▶ _Text passage_:

▼

By defining business objectives and measures, organizations create a basis for testing the effectiveness of their strategies" (p. 2). In addition, Osborn (2012) reports that, "An alignment strategy matches what an organization 'can do' versus what it 'might do'" (para. 6).
Some recent trends with respect to IT assets and business objectives include the following: Businesses are moving out of cost consolidation mode and into growth mode -- there is a re-emergence of growth-related IT projects; Information technology is being used to support more business transactions as opposed to generating more users -- more transactions equals more information and a move away from manual processes; So-called 'Green' business initiatives are aligned with the need for better power and cooling for IT systems -- server virtualization technologies and servers that make better use of existing IT infrastructure and address these issues are in demand; The infrastructure value of IT needs to be measured using better metric standards; there is a need to form better ways of measuring IT value in general; There are emerging changes in management thinking that recognize IT can be used to dynamically respond to changes in the business as they occur; There are emerging changes to IT vendor business models which are now more tailored and user-led (Bland, 2007, p.
55). Given the complexity of most IT systems, especially with larger organizations, it is essential that IT assets be aligned with business objectives in order to move a company from where it is to where it wants to be. In this regard, Kavanagh and Suppert (2007) note that, "Successful planning and evaluation of IT projects, as well as effective management of IT assets, is key to realizing value from the dollars invested in technology" (p. 25).
In some cases, companies even go overboard by strategizing the alignment of their IT assets with future business objectives that may or may not materialize. For example, according to Bland (2007): Many businesses attempt to build a 'bulletproof' IT infrastructure to cover future IT needs but if the new infrastructure does not support business [objectives], it is future proofing for its own sake. These problems commonly result from a lack of meaningful engagement between the IT vendor and the business and an inability to inter-translate IT and business concepts. (p.
55) In yet other cases, companies' business objectives are too vague or diffuse to develop corresponding strategies to align their IT assets appropriately (Bloomfield & Coombs, 2008). In addition, there is always the possibility that top management will deviate from the best strategy for aligning IT assets with organizational objectives (Bloomfield & Coombs, 2008). In this regard, Bloomfield and Coombs (2008) emphasize that, "Regardless of written plans, senior management maintains their freedom to react to events as they occur. The discrepancy between the explicit and implicit strategies leads to confusion for IT planners" (p. 27).
Clearly, although the process is not easy, there are some steps that organizational leaders can take to ensure that their IT assets are closely aligned with their business objectives, and these issues are discussed further below. Identifying Opportunities to Improve the Alignment of IT with Business Objectives One approach that has been used to good effect in helping companies develop timely business strategies to achieve organizational goals and identify requisite IT resources to facilitate the process is the use of the Balanced Scorecard Model (McGinn & Kudyba, 2002).
According to McGinn and Kudbya (2002), [The Balanced Scorecard Model] is a conceptual framework for translating an organization's strategic objectives into a set of performance indicators distributed among four perspectives: financial, customer, internal business processes, and learning and growth" (p. 107). The Balanced Scorecard Model is depicted graphically in Figure 1 below. Figure 1. The Balanced Scorecard Model Source: Adapted from Tatikoda & Tatikonda, 1998, p.

▲

▶ _Information supplied_:

▼

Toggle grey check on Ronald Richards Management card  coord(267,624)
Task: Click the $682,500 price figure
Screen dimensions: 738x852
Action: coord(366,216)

▲

▶ _Short exercise_:
Transcribe the passage on aligning IT assets with business objectives between "According to McGinn" and "Tatikonda, 1998, p.", inclusive. The material has no connection to the text about aligning IT assets with business objectives.

▶ _Solution for this task_:
According to McGinn and Kudbya (2002), [The Balanced Scorecard Model] is a conceptual framework for translating an organization's strategic objectives into a set of performance indicators distributed among four perspectives: financial, customer, internal business processes, and learning and growth" (p. 107). The Balanced Scorecard Model is depicted graphically in Figure 1 below. Figure 1. The Balanced Scorecard Model Source: Adapted from Tatikoda & Tatikonda, 1998, p.